▶ **Assignment**:
Every line in the records below with the string "computer" needs to be copied out.

▶ **Source records**:
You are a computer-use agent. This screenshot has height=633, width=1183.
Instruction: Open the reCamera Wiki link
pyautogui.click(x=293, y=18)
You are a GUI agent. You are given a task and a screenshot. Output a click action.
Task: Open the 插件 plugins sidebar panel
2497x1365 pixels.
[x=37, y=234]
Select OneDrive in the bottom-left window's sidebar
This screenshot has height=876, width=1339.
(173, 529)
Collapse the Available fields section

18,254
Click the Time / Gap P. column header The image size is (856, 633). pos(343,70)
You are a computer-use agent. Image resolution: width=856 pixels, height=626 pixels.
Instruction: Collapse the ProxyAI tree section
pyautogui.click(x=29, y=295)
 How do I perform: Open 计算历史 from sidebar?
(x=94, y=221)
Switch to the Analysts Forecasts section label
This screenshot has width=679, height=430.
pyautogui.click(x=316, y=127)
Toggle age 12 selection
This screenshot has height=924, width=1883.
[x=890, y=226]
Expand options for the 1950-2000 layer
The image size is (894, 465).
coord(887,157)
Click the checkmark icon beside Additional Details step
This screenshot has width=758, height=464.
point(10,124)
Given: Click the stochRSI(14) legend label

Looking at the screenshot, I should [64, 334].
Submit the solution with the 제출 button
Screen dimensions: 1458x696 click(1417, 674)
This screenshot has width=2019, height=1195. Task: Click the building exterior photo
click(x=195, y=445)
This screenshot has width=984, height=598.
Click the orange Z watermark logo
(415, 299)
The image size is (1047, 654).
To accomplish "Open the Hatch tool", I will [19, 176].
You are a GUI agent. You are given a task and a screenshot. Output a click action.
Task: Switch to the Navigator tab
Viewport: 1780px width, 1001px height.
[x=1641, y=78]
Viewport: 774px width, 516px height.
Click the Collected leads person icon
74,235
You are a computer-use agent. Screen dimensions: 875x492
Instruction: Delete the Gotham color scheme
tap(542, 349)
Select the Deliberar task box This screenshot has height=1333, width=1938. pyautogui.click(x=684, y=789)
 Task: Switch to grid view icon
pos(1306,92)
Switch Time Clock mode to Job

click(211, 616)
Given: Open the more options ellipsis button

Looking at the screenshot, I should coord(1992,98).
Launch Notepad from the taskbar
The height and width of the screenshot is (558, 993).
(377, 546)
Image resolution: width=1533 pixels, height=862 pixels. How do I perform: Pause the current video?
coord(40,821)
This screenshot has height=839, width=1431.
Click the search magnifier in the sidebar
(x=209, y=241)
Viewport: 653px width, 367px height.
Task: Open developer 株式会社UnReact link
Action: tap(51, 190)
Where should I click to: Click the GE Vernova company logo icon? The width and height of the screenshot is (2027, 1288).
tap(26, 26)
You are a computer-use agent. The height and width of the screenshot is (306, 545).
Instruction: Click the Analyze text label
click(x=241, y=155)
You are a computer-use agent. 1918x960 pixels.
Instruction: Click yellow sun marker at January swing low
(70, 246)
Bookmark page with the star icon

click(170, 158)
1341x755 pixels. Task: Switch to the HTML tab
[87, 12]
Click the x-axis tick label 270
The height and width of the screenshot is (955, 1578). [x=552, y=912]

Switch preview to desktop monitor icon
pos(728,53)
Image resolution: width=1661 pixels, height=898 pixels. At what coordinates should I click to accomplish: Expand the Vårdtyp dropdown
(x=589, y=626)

▶ **Output for this task**:
You are a computer-use agent. This screenshot has height=633, width=1183.
You are a computer-use agent. Image resolution: width=856 pixels, height=626 pixels.
You are a computer-use agent. Screen dimensions: 875x492
You are a computer-use agent. The height and width of the screenshot is (306, 545).
You are a computer-use agent. 1918x960 pixels.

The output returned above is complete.